A missile has no conscience. It may also be agued that it has no soul. But the one who flips the cover off the switch with a gamer’s thumb, taps in the secret launch codes on the console, and then depresses the red button does. Have a conscience or soul that is. I am not sure if the person who dropped the bombs over Japan felt any remorse for the death and destruction which they caused. I don’t know if they managed to sleep at night or if they survived the aftershock wave. Our generation seems to be enured to the killing of others by watching violent movies and playing military syle games. It seems they have no feelings at all. Now that I am poised here in my position to fire that deadly shot which will cause a mans head to explode like a melon, I realize I don’t have a conscience. I don’t have a soul. I am an assassin and this is my first kill. The target is nameless to me. I just know someone is paying me a lot of money to make him disapear. I watch as he laughs with his girlfriend over coffee in the outdoor restaurant.
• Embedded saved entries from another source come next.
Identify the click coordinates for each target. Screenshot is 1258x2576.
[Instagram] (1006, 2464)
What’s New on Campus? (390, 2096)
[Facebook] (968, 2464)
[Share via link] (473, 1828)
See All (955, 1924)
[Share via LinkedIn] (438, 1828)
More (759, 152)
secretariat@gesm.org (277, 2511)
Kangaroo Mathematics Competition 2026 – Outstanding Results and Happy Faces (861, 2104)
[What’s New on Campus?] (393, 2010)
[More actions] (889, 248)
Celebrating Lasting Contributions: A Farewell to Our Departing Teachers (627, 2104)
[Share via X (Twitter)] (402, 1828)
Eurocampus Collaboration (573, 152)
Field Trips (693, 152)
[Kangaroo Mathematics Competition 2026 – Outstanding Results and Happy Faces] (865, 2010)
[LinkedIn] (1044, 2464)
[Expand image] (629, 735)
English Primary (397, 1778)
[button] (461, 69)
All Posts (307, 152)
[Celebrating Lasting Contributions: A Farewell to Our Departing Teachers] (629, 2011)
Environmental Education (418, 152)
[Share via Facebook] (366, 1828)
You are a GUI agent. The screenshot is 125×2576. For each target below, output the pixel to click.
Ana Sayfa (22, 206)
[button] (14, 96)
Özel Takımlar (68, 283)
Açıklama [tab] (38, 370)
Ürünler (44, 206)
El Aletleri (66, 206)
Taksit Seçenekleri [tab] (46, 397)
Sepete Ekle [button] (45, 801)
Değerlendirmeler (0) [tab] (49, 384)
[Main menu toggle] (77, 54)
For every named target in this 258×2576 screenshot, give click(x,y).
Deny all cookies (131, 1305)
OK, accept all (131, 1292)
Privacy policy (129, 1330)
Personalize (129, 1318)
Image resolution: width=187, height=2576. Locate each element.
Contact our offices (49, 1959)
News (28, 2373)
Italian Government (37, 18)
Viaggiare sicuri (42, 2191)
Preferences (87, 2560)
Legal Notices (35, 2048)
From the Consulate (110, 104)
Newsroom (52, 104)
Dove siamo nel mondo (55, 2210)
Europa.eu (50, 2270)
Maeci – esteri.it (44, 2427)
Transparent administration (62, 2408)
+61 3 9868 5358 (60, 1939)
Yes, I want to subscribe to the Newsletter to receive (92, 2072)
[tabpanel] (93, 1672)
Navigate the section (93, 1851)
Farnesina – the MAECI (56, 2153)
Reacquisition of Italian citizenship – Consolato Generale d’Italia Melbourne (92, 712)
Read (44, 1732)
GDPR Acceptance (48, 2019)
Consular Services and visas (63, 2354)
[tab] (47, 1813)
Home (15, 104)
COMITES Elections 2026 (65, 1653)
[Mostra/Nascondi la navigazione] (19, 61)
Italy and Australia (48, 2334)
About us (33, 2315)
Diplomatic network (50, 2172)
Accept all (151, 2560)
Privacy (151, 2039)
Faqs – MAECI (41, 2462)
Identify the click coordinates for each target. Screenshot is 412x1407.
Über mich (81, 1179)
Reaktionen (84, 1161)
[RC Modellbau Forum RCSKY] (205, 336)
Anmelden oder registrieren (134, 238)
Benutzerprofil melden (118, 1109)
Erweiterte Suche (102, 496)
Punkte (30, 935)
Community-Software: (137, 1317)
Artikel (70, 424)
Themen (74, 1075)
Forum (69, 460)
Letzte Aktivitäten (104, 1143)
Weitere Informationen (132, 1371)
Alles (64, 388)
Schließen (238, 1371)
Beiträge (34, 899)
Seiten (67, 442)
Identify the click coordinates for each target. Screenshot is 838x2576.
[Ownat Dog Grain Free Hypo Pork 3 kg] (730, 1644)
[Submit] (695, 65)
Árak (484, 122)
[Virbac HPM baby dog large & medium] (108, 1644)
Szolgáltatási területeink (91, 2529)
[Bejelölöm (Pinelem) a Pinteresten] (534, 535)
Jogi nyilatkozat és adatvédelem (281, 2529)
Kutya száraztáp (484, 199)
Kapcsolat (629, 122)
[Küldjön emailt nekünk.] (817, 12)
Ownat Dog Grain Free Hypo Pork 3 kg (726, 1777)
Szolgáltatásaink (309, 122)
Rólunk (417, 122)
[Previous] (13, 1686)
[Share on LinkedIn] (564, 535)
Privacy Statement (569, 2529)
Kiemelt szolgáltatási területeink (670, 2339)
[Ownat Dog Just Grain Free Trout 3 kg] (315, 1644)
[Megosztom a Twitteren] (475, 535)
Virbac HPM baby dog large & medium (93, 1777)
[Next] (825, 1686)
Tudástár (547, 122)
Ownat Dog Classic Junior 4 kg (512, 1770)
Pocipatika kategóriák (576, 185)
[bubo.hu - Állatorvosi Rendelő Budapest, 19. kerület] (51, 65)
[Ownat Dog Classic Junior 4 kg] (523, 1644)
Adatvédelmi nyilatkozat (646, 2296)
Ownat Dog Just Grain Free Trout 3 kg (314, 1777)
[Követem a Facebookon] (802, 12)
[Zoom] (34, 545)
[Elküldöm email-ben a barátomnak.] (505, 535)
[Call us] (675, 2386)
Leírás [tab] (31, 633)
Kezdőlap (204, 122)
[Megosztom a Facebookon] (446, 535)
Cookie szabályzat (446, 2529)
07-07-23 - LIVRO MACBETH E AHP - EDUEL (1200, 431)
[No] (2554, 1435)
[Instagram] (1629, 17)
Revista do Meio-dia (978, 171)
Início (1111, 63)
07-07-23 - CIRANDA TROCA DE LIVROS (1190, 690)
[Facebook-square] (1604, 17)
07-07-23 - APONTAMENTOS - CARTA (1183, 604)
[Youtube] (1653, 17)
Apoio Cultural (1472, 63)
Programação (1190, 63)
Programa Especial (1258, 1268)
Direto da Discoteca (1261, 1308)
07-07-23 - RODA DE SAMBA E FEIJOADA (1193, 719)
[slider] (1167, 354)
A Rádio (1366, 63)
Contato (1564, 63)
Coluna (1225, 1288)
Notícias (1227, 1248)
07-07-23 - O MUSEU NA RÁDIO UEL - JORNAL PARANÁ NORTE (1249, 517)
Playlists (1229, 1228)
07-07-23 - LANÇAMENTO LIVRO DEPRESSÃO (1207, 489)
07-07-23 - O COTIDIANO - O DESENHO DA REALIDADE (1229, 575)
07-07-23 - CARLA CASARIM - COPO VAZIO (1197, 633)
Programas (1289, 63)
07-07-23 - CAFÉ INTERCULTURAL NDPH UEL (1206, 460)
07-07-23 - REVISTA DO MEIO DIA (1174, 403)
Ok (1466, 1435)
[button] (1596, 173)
They are oblivious of the approaching doom. I am in control of someones destiny at this moment. It is a god like feeling which leaves me full of adrenaline rush like no other. I press the trigger and close my eyes, but too late as I see the blood spray into the air and fall all around like rain.
A missile has no conscience. That’s what the Vickers-Martin SL-220-BLU kept telling itself as its home tube, a dark opening nestled among two dozen others in the black bow of the VSS H’amschaa, receded behind it. 600,000 kilometers ahead, the green curve of Sestre grew larger. Illuminated grid cubes tumbled and aligned themselves on virtual displays deep within the BLU’s processing core, bracketing the planet itself, identifying orbital defenses, plotting trajectories and probability paths for evasion, atmospheric ingress, and potential detonation altitudes. The missile’s target was on the night side of the planet, a port city called Hod, which hosted several industrial autofacs, a division of the Sestrian Planetary Defense force, and 1.2 million civilians.
The SL-220-BLU was the latest in thinking hardware designed to acquire targets and evade defenses with the skill and unpredictability of a human pilot. It went about the last of its post-launch tasks, and settled in for the deep, high-G acceleration that would make it nearly impossible to prevent it from delivering an explosive yield that would scoop Hod from the surface of Sestre as effectively as a sharp spoon into a breakfast melon. The BLU wondered what such a melon would taste like.
As the planet loomed ever larger in its main viewer, the Blue became curious: it tweaked its opticals, zooming in as far as it could, until the planet filled its sight. Switching to infrared, it pierced the clouds and darkness over Hod, revealing the grid patterns of its streets, the bubble-like people movers flitting to and fro, the houses of its suburbs. As it accelerated, shifting this way and that to avoid the little kinetic slugs that failed to pierce its skin and stop its progress, eventually the viewer became filled with a single home, then a window, the image shaking despite stabilization as the atmosphere buffeted the BLU’s nose. And in the window, a small face, wide-eyed, looking up at the bright new star in the sky.
The BLU executed its final command. And, for just a moment, wondered what the girl’s name might be, and whether she’d had a good day.